D’altra parte, la libertà di scelta implica che altri possano usare il loro libero arbitrio per fare del male. Crimini e abusi non sono volontà di Dio, ma piuttosto conseguenze della libertà umana. Proteggere tutti da ogni male significherebbe eliminare il libero arbitrio e ciò andrebbe contro il piano divino di felicità e crescita.
Dio, tuttavia, assicura giustizia e pace!
Non viviamo in un mondo perfetto, ma confidiamo nel Suo piano

Non tutti affrontiamo le stesse prove. Alcuni vivono agiatamente, altri soffrono o muoiono giovani. La vita non è “giusta” in termini di esperienze uguali, ma è perfetta per la nostra crescita individuale. Dio non elimina sempre i problemi, ma ci dà risorse, risposte e conforto per superarli.

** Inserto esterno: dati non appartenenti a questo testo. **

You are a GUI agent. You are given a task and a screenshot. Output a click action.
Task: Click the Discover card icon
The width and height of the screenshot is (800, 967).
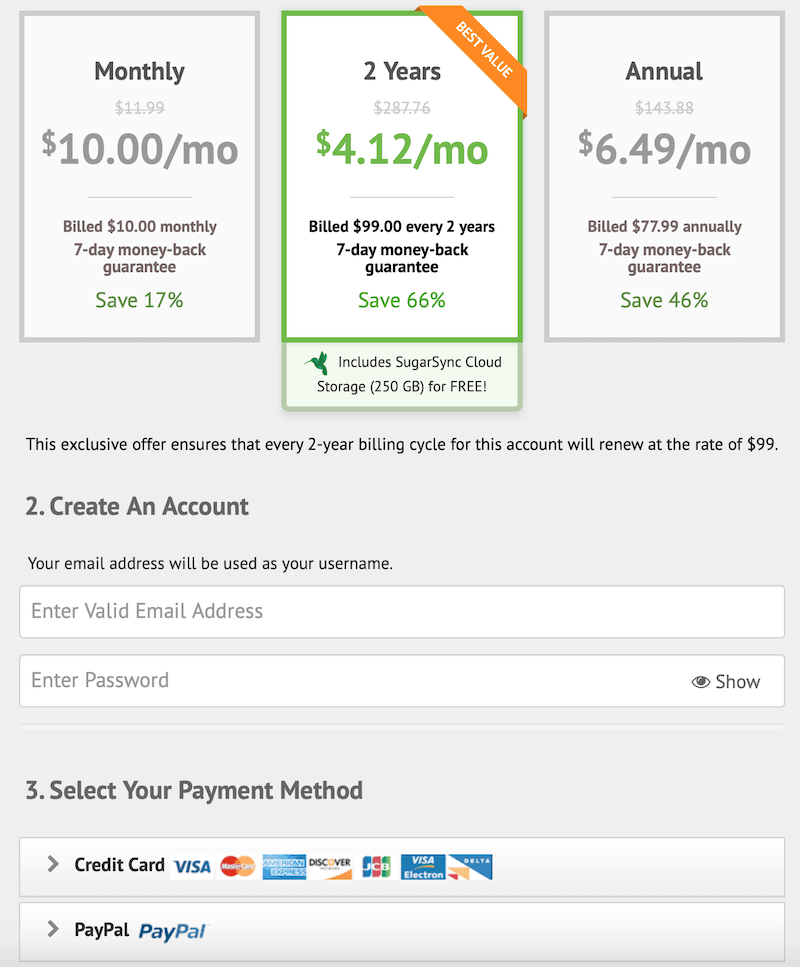[x=330, y=865]
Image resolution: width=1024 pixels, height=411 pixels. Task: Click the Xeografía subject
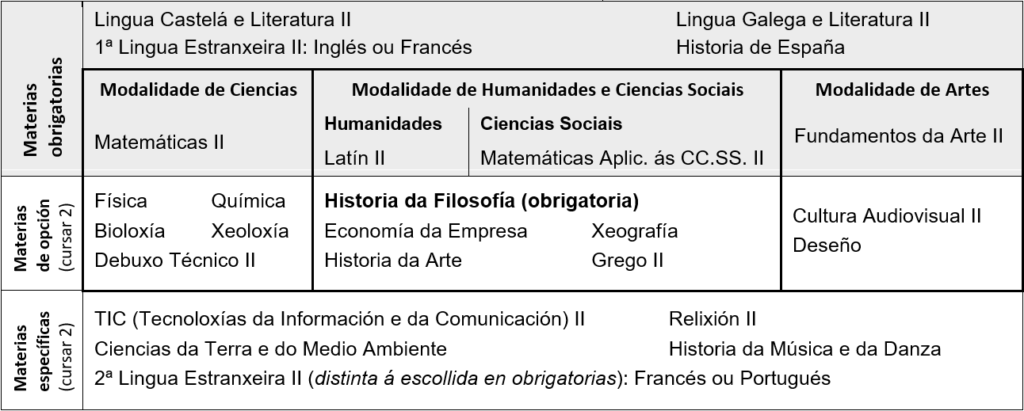point(634,231)
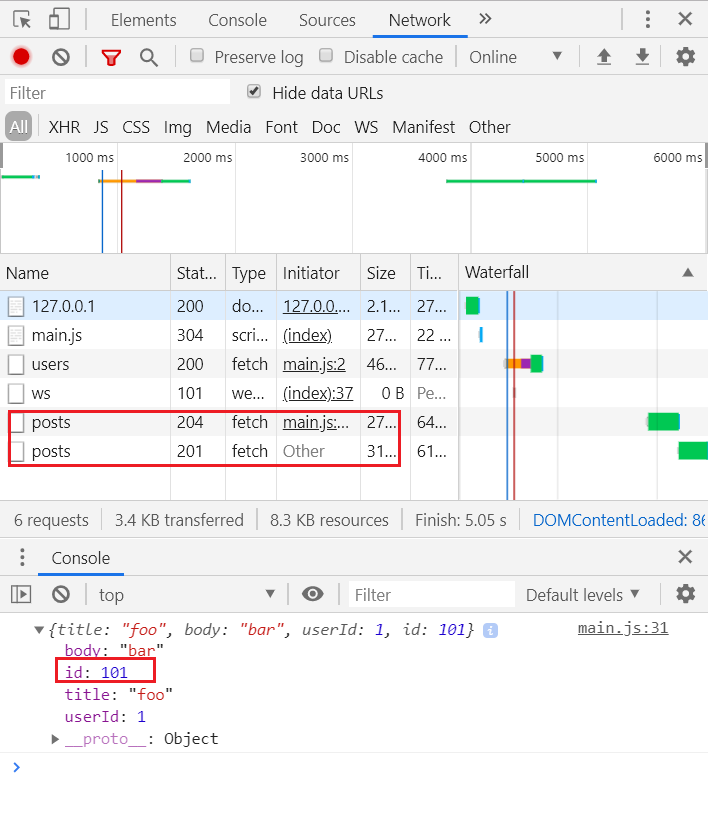Image resolution: width=708 pixels, height=827 pixels.
Task: Stop recording network log with red button
Action: [21, 57]
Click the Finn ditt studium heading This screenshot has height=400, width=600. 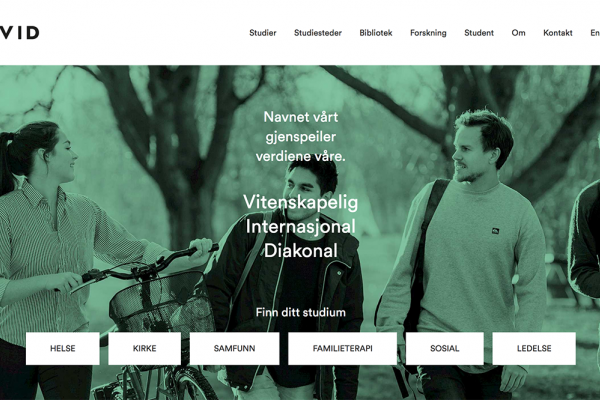pos(300,312)
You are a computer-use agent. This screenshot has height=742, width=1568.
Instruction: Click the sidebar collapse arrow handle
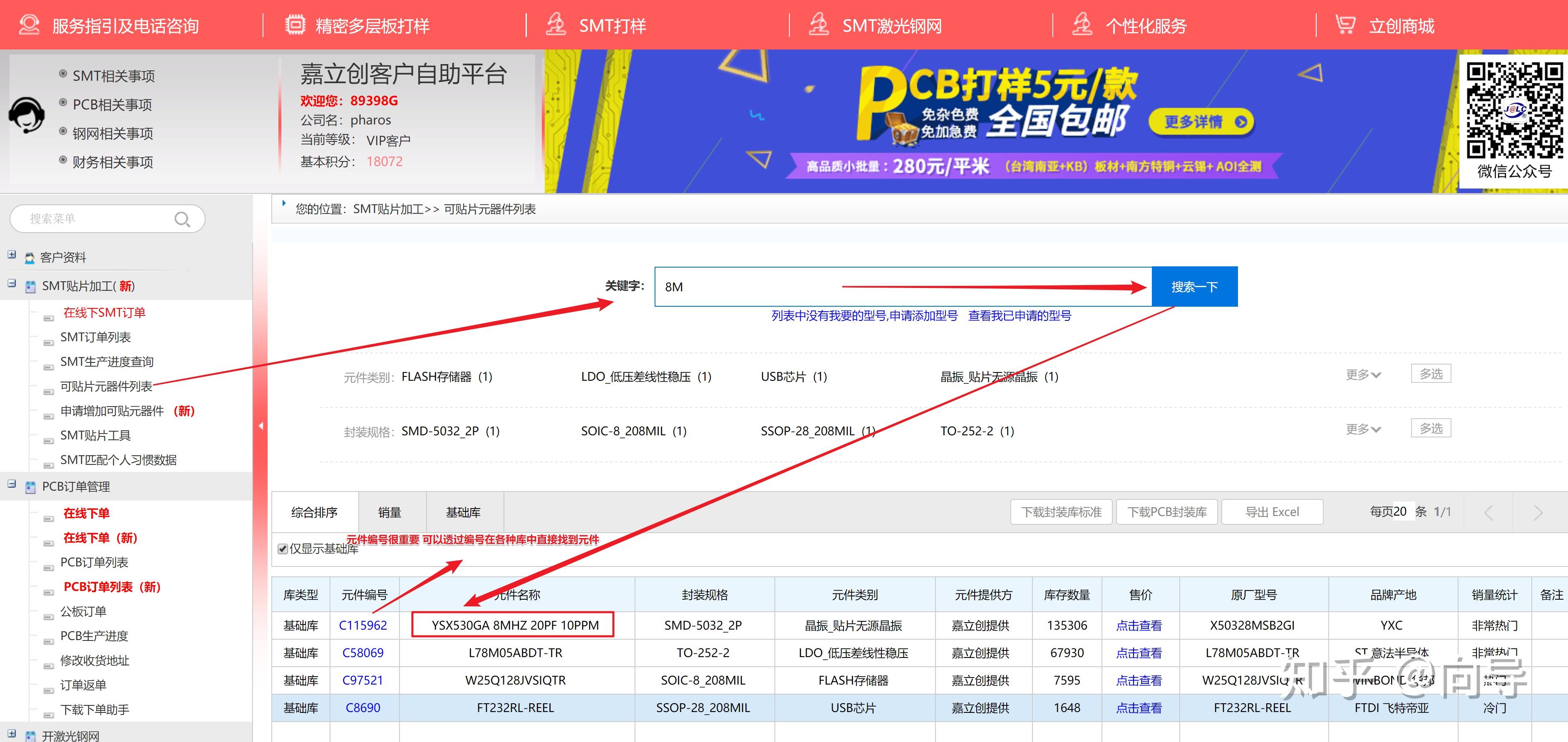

Ad esempio, la famiglia di Lehi nel deserto non venne salvata dal cammino, ma venne rafforzata per sopportare e ricevere i mezzi per andare avanti.
Il mondo non è perfetto perché è progettato per aiutarci a diventare saggi, compassionevoli e forti attraverso le nostre esperienze. Ogni prova, ogni dolore ed ogni sfida ha uno scopo più grande: forgiare la luce di Cristo dentro di noi e avvicinarci a Lui.
Il nostro compito non è capire tutto adesso o vivere in un mondo perfetto, ma confidare e permettere a Dio di usare ogni situazione per il nostro bene eterno.